We could try other examples, and the net result would be similar: the error in the Euler approximation for a given $\phi(x)$ is approximately proportional to $h$. We'll see why later. But the consequence of this is that the Euler method is not suitable if you want reasonable accuracy. Suppose, in our example, we wanted the error at $x=1$ to be less than $10^{-10}$. Approximately what stepsize, and how many steps, would be needed? We had an error of $0.14041113$ with step size $.05$, and the error is approximately proportional to the step size. To divide the error by $1,404,111,300$ we would have to divide the step size by the same amount, so the step size would have to be about $.05/1404111300 \approx 3.561 \times 10^{-11}$. The number of steps would be about $1404111300/.05 \approx 2.808 \times 10^{10}$ (more than 28 billion).

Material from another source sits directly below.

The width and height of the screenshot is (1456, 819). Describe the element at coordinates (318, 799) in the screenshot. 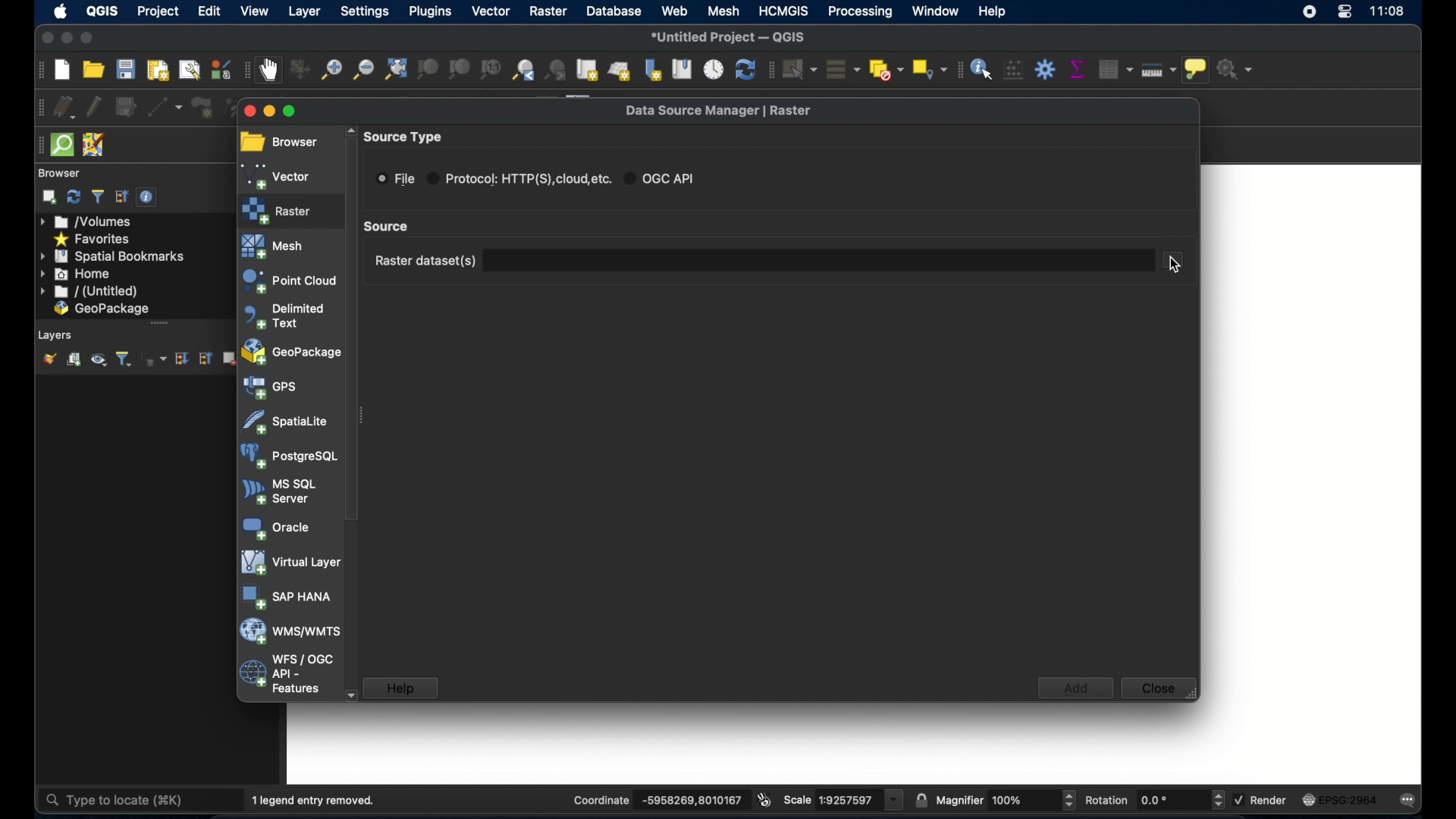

This would take a significant amount of time, even on a fast computer. Moreover, there would be severe problems with roundoff error, because each step would only add a number on the order of $10^{-10}$ to $y_i$. This means about 10 digits of accuracy is lost. Even in double precision, not enough digits will remain to attain the desired accuracy.